Os moradores do morro do Pantanal também relatam que precisam comprar galões de água para tomar banho. O que sai das torneiras tem cor de terra e cheiro ruim, pois os barracos eram abastecidos por um riacho para onde até hoje escorre a lama que desceu dos morros.

As famílias aguardam por apartamentos da CDHU (Companhia de Desenvolvimento Habitacional e Urbano), mas as unidades devem ficar prontas em cerca de três anos.

A ajudante de obras Noêmia Regina da Silva, 28, e a filha dela estão dormindo desde segunda-feira (15) na área mais isolada, conhecida como "escadão". É uma das casas mais altas do morro e está entre duas cicatrizes dos deslizamentos. O chão do banheiro está rachado e entortou.

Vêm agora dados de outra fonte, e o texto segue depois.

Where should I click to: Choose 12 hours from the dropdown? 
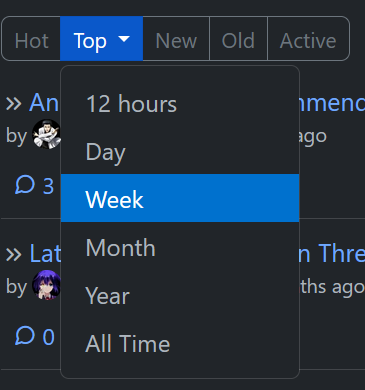(180, 104)
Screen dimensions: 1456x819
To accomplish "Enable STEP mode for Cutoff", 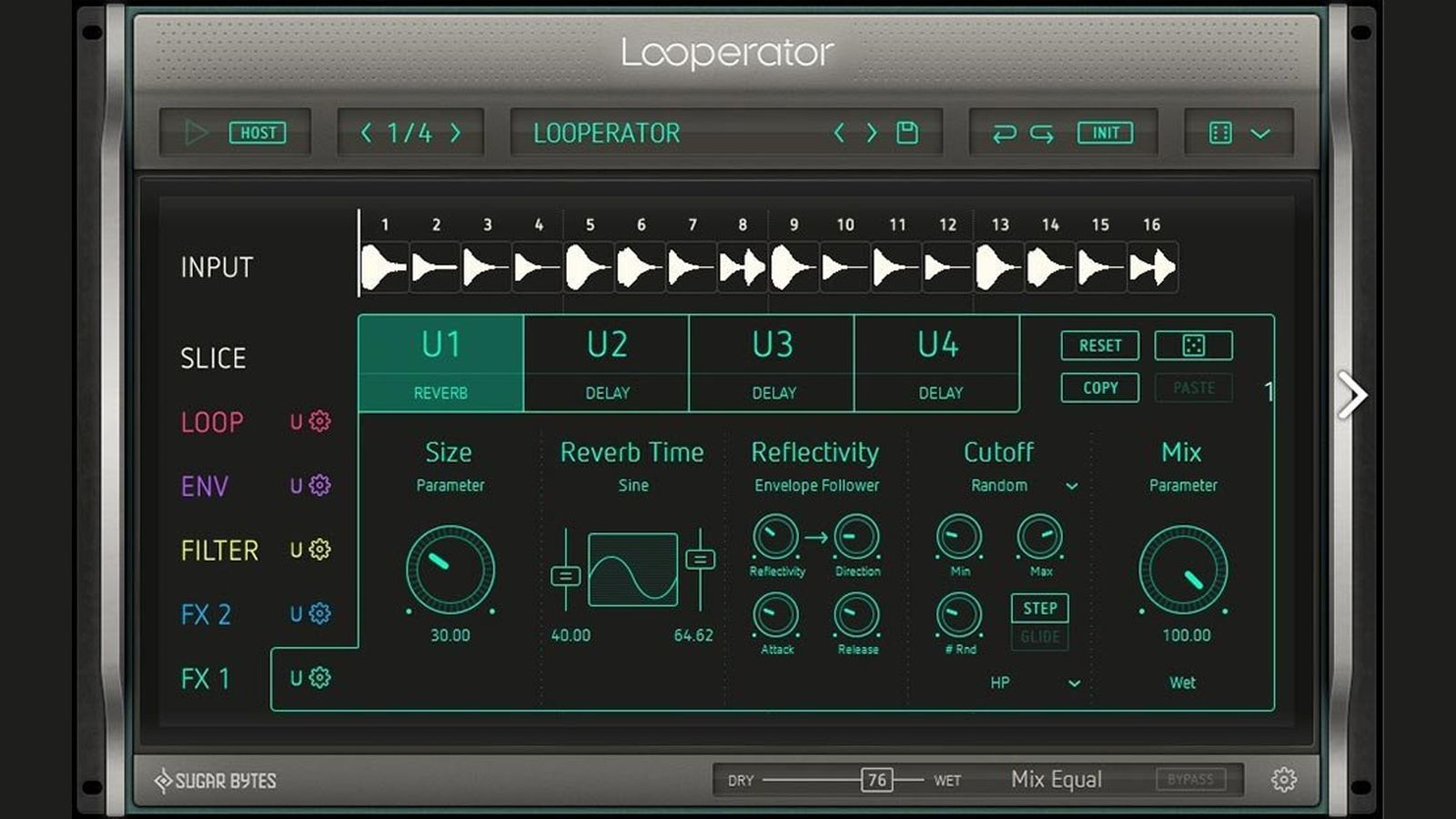I will click(x=1039, y=608).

"Não tem condições de trazer minha filha de seis anos para morar comigo", ela lamenta.

De acordo com o governo, as famílias que hoje residem nessas áreas serão cadastradas para os próximos empreendimentos da CDHU em São Sebastião.

"No momento, o Governo de SP está construindo 704 imóveis para os afetados pelas fortes chuvas de fevereiro, com previsão de entrega no segundo semestre de 2023", diz a nota enviada à reportagem.

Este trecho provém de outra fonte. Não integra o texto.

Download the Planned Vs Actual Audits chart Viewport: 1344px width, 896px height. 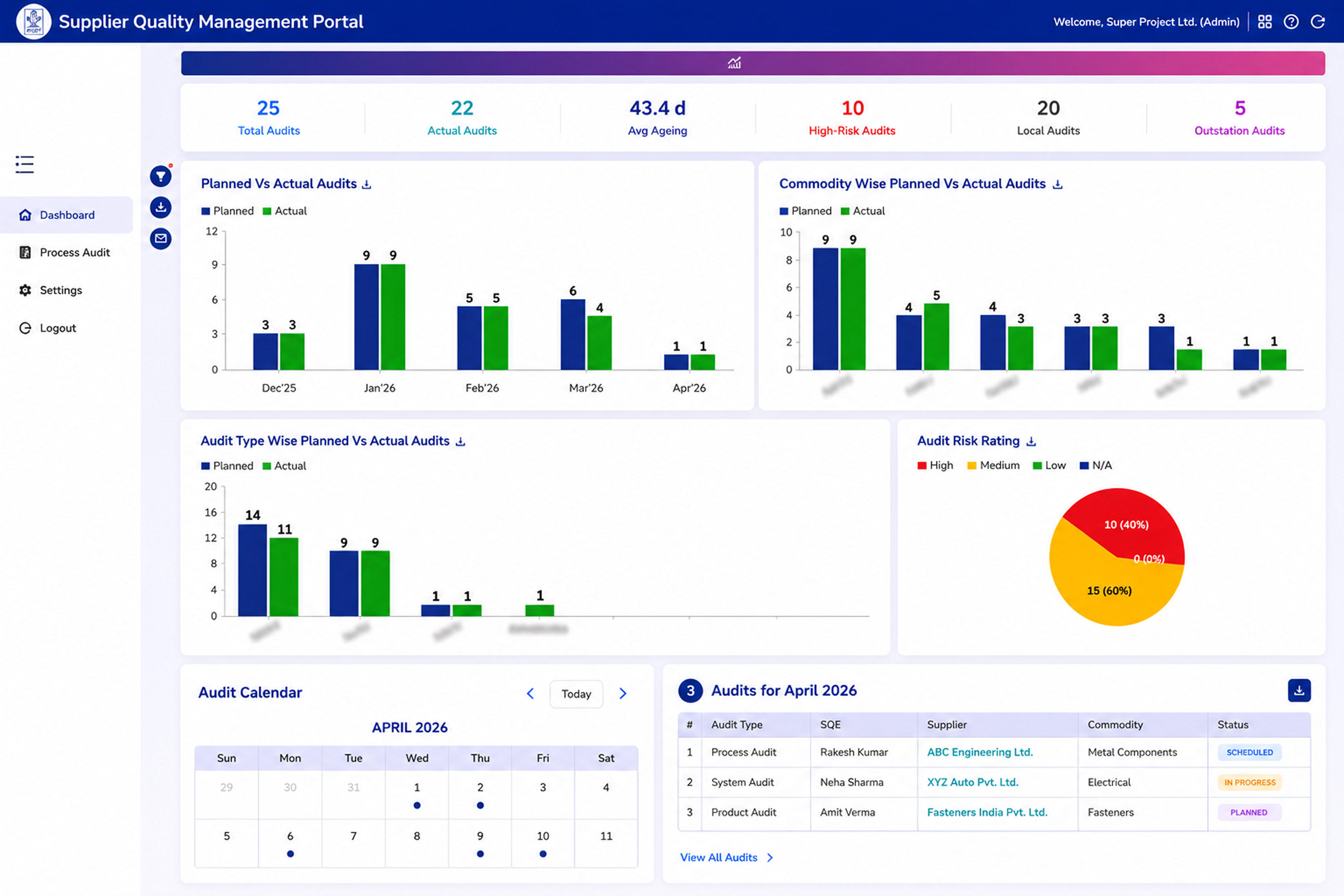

A Prefeitura de São Sebastião, por sua vez, diz que acompanha a situação de moradores de áreas de risco desde antes da catástrofe. E reafirma que os primeiros laudos eram provisórios.

"Com a tragédia de fevereiro, surgiram novas áreas de risco, onde antes não havia", diz a prefeitura. "Foram 693 cicatrizes em morros que indicam áreas de escorregamento, em áreas habitadas e não habitadas. Um novo levantamento será feito tão logo seja finalizado o abrigamento de todas as famílias que perderam suas moradias, sendo essas as primeiras as serem transferidas para as moradias já em construção, em caráter emergencial, pelo governo do estado."